Marry Me, Sally Yates! I'm Too Pretty to Die Alone!!
And other answers to unsolicited questions
“I am currently watching C-SPAN. Is this what my life is going to be like for the next four years? Protesting and writing to my representatives? What happened to my life?” — Not Usually Very Political Pete
I seriously doubt whether we’ll have constitutional crises every damned weekend going forward. Steve Bannon, Trump’s Senior Counselor who resembles a worn-out barcalounger that’s been left out in the rain to be eaten by raccoons, probably wants you to get tired of protesting and just accept the approaching White Supremacist-Leninist-Nihilist wave that’s piggybacking on Trump’s populist nonsense. They’re trying to overwhelm you with stupidity so you’ll feel overwhelmed, dispirited, like things are hopeless. Either the Trump people are geniuses who are slowly consolidating power to take over the entire American government or they’re morons who have no idea what they’re doing. Those two things can apparently look exactly the same.
One guy is predicting an American Reichstag Fire in the coming weeks. So, you might as well protest while you still can. You may wish you’d marched and called more representatives down the road. Lady Gaga will probably do some political thing that’s insane and amusing during Half Time at the Super Bowl and we’ll have tanks rolling down the streets of the major cities in time for the morning drive times.
The thing is, the President is incredibly sensitive. He apparently is really bummed out by his press coverage. Protests make him moody. His people can barely get through a typical news conference without bursting into tears. The White House sounds like it’s about as toxic a workplace as The Mad Men Show’s Grabass HQ.
Also, the President never really wanted to be President. He wanted to be treated like the President. But the guy does not like to read. And now his desk is just a giant pile of boring papers. He watches CNN because he gets bored during the day. Imagine that. Watching CNN to be entertained. That’s pretty bored.
Being President is a ton of work! You have to be some kind of work nerd to want to be President. Or, apparently, a person with a hole inside them that’s so large it can never be filled by anything but rancor.
The Administration is hitting every brown note on the xylophone. Today, LGBTQ people. Tomorrow, they will probably ban blonde old ladies in pant suits. Later in the week they will jail all cats. Everything you probably care about will be taken away from you and America will seem like the Romulan Empire for a while. We’re going to act like a country of frightened, selfish cowards for a while. Elections do have consequences and nothing is going to save us from the coming stupidity. Remind yourself this the next time you hear the “Candidate X and Candidate Y are practically the same” canard. There’s a huge difference between Coke and Pepsi. And you may not taste it until months later! Choose carefully! One may kill you and deport your friends!
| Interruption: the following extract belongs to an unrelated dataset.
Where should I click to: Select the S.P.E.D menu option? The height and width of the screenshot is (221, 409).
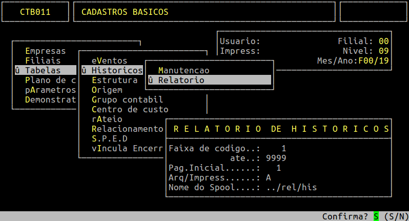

But how are you going to get through all of this? I mean, that’s what’s most important. You. And your pals. Everyone’s just been pouting, stirring their drinks in a fog for the past few weeks. Politics is not a sport. You don’t have to check the scoreboard every few minutes to see if your team is winning. In this case it’s: HUMANITY vs. ASSHOLES. And the only winner so far is the maker of boxes that can be torn apart and made into protest signs.
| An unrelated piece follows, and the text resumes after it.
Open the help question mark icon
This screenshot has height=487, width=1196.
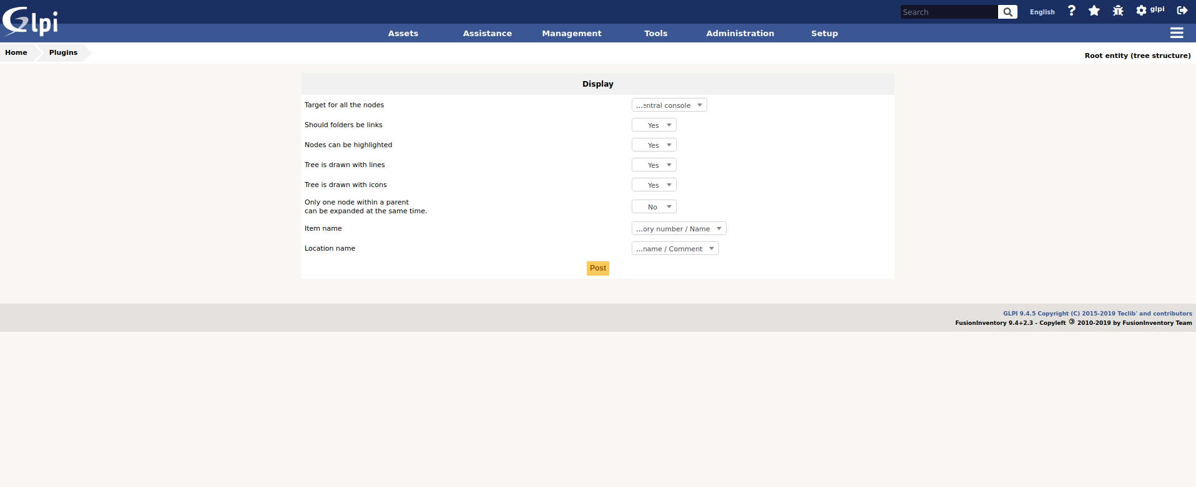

So, yeah, they’re going to try to tire you out. Trump is going to fire the Acting Attorney General one night and wipe his ass with the Declaration of Independence the next. They’re going to try to make you throw up your arms and just give up. Never watch the news again and disappear into Netflix forever. That is definitely one way to go.
I don’t think Trump and his pals are going to last very long at this rate. Kellyanne hasn’t slept in in months. Jared Kushner’s lost 7 pounds. They’re suffering, people. But none more than the Hate Pumpkin at the top. It’s fun to be Pretend President. And it’s really difficult to be Real President. Especially when you’re Psychologically Not Up for the Job.
We may have to contact our reps. And show up with signs. And watch C-SPAN. Just not when they’re taking calls. Change the channel when they’re taking calls. You will be drawn directly into a K-Hole of nonsense. Save yourself. And also me. Somehow. Please.
I’m in awe of the bravery of Acting Attorney General Sally Yates. She stood up for what is right and was quickly fired by the jerks. I love America because of people like her. People who will do what’s right no matter what the cost. I would someday like to be like her. When I grow up. Possibly by next week when I turn 44.
Jim Behrle lives in Jersey City, NJ and works at a bookstore.